_WHAT YOU HAVE TO DO_
Only one stretch of the data below should be repeated: the lines from the line containing "You are a computer-use" through the line containing "Instruction: Click Document", inclusive, exactly as they are.

_DATASET ENTRIES_
+ + + + +

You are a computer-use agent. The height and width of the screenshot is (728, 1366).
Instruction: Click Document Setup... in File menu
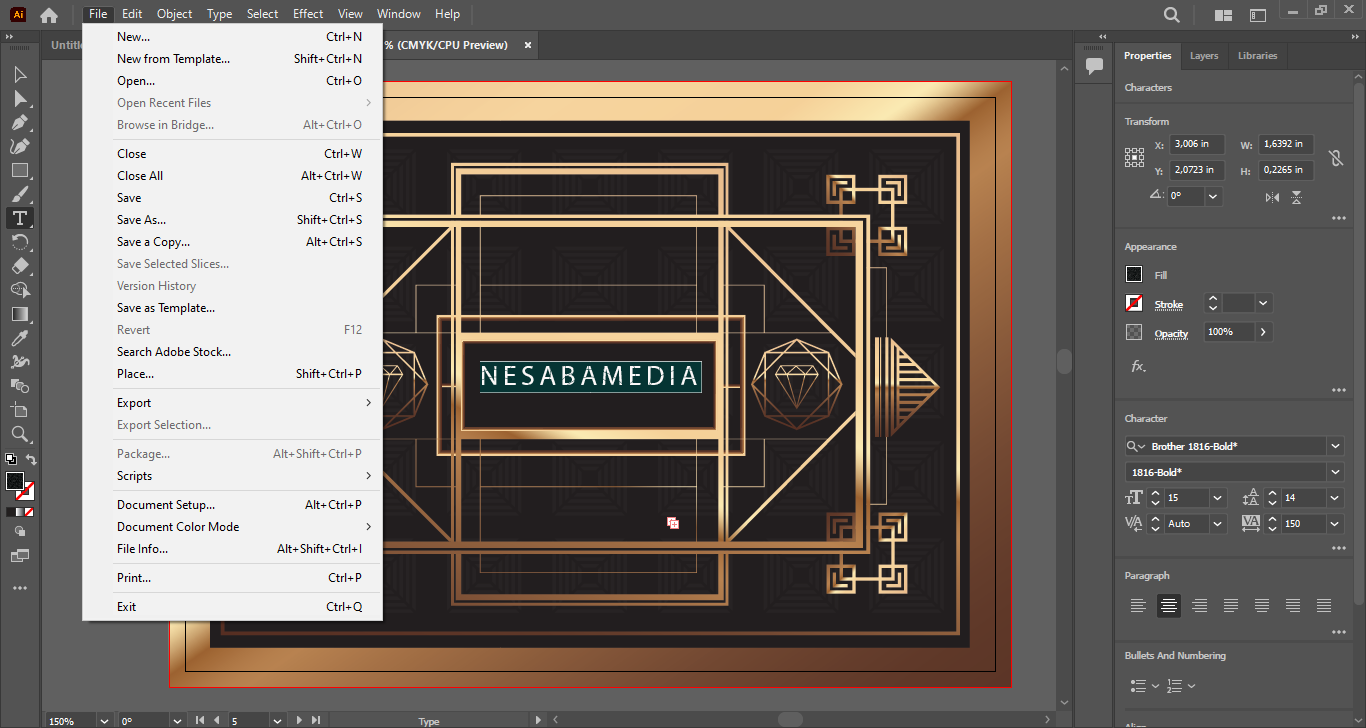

+ + + + +

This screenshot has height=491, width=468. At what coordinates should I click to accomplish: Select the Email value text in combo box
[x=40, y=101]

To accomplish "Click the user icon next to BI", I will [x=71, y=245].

+ + + + +

_SOLUTION TO THIS TASK_
You are a computer-use agent. The height and width of the screenshot is (728, 1366).
Instruction: Click Document Setup... in File menu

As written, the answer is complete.